Polska już po raz trzeci będzie organizować COP, a po raz czwarty prezydentem konferencji wybrany został Polak. Drugi raz sprawować tę funkcję będzie prof. Jan Szyszko. Minister środowiska będzie zarządzał prezydencją i organizacją szczytu klimatycznego, który odbędzie się w 2018 r. w Polsce. Będą tu podejmowane decyzje ważne z punktu widzenia polskiej gospodarki, zwłaszcza w kontekście polityki klimatycznej.
W 2018 r. w Polsce odbędzie się najważniejsze globalne forum poświęcone światowej polityce klimatycznej: 24. sesja Konferencji Stron Ramowej Konwencji Narodów Zjednoczonych w sprawie zmian klimatu (COP24) wraz z 14. sesją Spotkania Stron Protokołu z Kioto (CMP 14). Wydarzenie zgromadzi przedstawicieli 190 krajów, a wśród nich polityków, przedstawicieli świata nauki, organizacji pozarządowych i biznesu.
Konferencja COP (Konferencja Stron, ang. Conference of the Parties) jest najważniejszym organem Ramowej Konwencji Narodów Zjednoczonych w sprawie zmian klimatu (United Nations Framework Convention on Climate Change – UNFCCC). Celem Konwencji, podpisanej w 1992 r. podczas Szczytu Ziemi w Rio de Janeiro, jest ochrona klimatu i redukcja emisji gazów cieplarnianych na świecie.
Od 2020 roku zaczyna obowiązywać Porozumienie Paryskie, w którym dzięki zabiegom ministra środowiska, prof. Jana Szyszko, zawarto kwestie pochłaniania dwutlenku węgla przez lasy jako istotne z punktu widzenia zmniejszania koncentracji dwutlenku węgla w atmosferze. Polska jest liderem, jeśli chodzi o zajmowaną przez lasy powierzchnię kraju – stanowią one blisko jedną trzecią naszego terytorium. Dzięki temu możemy uzyskać postulowaną przez Porozumienie Paryskie neutralność klimatyczną, czyli wyrównanie poziomu emisji z ilością dwutlenku węgla pochłoniętą przez lasy. Badania naukowe pokazują, że m.in. poprzez sadzenie odpowiednich gatunków drzew można zwiększyć zdolność lasów do pochłania dwutlenku węgla.
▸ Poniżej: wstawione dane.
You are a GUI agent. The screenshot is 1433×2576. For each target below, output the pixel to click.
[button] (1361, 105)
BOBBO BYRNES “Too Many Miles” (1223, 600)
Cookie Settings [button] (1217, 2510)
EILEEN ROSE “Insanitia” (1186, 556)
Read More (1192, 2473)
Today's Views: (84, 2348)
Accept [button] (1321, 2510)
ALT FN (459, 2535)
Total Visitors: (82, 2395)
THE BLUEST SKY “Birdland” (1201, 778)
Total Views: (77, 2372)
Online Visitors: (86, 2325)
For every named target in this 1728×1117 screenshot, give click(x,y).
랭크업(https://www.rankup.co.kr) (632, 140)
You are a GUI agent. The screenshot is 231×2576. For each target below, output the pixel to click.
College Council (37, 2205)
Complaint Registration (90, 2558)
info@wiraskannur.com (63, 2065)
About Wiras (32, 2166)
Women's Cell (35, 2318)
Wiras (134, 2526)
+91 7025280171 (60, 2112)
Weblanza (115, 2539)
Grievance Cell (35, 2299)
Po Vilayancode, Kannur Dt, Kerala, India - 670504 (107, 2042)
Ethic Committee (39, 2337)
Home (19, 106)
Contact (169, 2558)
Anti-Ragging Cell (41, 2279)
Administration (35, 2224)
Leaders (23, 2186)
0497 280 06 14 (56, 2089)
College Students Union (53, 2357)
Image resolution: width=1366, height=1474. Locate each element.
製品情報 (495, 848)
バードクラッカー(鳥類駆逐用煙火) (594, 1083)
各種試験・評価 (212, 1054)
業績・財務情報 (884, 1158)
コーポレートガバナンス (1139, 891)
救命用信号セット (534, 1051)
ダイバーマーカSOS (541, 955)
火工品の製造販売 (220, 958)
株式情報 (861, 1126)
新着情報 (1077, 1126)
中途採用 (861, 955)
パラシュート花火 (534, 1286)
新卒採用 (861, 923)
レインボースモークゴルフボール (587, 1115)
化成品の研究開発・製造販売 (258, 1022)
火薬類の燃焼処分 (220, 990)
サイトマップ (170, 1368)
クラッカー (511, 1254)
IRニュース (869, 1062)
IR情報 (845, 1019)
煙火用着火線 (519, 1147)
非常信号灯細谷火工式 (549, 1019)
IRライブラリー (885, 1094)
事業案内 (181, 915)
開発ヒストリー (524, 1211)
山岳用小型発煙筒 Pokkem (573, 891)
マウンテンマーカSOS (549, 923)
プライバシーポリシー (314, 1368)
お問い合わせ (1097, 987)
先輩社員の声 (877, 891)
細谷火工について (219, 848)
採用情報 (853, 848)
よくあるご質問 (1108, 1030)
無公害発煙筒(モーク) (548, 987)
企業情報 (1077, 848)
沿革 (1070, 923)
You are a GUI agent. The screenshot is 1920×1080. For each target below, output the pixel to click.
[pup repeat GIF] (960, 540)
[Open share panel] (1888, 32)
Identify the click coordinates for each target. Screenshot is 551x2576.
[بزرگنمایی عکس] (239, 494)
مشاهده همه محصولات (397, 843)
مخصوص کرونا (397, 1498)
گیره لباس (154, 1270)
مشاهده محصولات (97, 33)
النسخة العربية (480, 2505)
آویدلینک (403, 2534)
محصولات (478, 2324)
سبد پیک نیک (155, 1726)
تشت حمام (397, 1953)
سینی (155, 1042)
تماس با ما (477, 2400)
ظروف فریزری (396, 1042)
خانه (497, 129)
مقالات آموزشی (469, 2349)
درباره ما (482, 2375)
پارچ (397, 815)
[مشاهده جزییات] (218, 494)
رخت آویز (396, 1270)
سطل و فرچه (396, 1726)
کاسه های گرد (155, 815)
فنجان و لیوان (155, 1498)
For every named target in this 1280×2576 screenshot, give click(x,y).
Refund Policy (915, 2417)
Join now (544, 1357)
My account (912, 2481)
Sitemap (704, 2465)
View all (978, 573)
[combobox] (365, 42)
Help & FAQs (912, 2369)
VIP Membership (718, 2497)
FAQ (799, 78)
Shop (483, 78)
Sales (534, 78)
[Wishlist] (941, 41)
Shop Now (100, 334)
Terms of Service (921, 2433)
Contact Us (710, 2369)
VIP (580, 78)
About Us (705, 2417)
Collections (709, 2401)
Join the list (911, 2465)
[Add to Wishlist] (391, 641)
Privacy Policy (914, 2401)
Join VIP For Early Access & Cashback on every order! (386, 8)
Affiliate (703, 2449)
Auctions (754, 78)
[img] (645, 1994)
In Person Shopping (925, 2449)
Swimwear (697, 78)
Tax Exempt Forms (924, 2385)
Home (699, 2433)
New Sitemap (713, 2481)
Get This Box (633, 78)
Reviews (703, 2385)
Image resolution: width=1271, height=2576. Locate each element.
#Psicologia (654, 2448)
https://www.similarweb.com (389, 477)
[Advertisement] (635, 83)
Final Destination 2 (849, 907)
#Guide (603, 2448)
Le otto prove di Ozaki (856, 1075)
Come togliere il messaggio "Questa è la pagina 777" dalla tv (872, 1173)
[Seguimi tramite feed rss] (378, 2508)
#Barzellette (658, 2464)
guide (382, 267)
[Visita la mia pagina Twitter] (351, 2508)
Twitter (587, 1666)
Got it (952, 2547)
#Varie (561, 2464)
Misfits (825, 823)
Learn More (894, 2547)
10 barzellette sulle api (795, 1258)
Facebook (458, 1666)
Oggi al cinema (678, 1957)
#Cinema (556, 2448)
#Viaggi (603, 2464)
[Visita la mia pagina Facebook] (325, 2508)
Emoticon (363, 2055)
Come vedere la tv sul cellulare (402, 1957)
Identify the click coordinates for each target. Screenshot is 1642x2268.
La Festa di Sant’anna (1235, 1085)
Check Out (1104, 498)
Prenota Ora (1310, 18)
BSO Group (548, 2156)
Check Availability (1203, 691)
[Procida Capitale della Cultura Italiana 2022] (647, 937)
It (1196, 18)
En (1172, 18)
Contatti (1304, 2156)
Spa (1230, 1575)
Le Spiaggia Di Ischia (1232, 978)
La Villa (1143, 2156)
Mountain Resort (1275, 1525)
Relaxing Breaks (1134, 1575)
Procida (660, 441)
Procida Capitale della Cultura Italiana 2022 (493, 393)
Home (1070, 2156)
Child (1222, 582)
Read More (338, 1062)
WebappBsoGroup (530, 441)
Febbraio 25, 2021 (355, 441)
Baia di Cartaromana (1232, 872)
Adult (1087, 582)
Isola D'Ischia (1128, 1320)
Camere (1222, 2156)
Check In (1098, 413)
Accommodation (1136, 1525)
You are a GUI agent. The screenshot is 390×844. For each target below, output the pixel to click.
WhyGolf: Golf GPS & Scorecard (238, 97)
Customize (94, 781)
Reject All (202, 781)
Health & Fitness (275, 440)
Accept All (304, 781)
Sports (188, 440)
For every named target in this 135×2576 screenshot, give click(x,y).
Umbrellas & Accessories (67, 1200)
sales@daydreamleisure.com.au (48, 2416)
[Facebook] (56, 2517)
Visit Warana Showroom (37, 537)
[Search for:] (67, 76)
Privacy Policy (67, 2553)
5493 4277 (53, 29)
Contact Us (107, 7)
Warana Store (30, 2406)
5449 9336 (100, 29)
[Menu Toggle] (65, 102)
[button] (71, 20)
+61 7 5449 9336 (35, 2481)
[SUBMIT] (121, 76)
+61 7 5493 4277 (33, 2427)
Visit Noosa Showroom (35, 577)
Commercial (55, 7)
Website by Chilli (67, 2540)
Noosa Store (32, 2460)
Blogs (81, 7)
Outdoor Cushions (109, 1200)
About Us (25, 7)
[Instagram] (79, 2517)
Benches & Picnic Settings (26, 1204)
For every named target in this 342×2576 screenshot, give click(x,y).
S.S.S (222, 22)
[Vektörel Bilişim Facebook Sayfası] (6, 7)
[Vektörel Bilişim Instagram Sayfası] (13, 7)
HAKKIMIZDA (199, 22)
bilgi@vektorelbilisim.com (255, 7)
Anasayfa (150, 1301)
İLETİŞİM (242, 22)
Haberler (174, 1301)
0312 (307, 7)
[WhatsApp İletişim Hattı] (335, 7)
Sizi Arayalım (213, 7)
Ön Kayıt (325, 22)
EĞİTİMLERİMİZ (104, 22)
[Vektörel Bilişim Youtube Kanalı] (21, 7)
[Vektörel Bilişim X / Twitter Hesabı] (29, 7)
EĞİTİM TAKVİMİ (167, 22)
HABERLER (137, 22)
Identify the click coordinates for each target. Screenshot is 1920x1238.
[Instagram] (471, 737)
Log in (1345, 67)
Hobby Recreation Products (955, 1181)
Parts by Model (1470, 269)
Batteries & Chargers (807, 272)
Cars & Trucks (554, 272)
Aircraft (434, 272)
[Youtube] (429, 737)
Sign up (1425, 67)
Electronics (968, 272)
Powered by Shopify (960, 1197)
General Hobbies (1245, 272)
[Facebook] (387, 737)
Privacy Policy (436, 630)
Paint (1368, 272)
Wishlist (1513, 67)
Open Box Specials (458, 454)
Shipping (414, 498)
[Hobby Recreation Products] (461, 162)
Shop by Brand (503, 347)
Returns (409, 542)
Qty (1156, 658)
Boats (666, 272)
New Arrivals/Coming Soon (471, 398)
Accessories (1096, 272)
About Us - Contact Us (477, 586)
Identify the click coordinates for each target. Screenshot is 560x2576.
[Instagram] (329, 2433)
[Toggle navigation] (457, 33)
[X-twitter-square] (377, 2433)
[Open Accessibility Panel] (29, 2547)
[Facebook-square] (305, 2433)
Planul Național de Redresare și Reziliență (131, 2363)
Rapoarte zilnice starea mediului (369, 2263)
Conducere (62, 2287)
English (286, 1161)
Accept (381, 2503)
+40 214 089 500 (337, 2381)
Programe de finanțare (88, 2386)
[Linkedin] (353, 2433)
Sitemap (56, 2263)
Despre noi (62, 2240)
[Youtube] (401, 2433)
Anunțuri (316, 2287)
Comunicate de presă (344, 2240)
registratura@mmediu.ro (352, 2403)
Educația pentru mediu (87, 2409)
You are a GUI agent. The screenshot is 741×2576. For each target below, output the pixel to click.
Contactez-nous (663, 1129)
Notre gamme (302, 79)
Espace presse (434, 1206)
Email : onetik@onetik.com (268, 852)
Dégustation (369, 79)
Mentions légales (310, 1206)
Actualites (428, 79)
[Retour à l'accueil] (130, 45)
W interesie Polski jest to, aby skutecznie przeciwdziałać zmianom klimatu. Aby to osiągnąć, działania na rzecz ochrony klimatu muszą być realizowane przez wszystkie państwa. Oczywiście, co również Polska podkreśla, te wysiłki muszą być dostosowane do możliwości poszczególnych krajów, zapewniając równowagę zobowiązań pomiędzy państwami będącymi w różnej kondycji i na różnych etapach rozwoju, ale też w równym stopniu narażonymi na negatywne skutki zmian klimatu.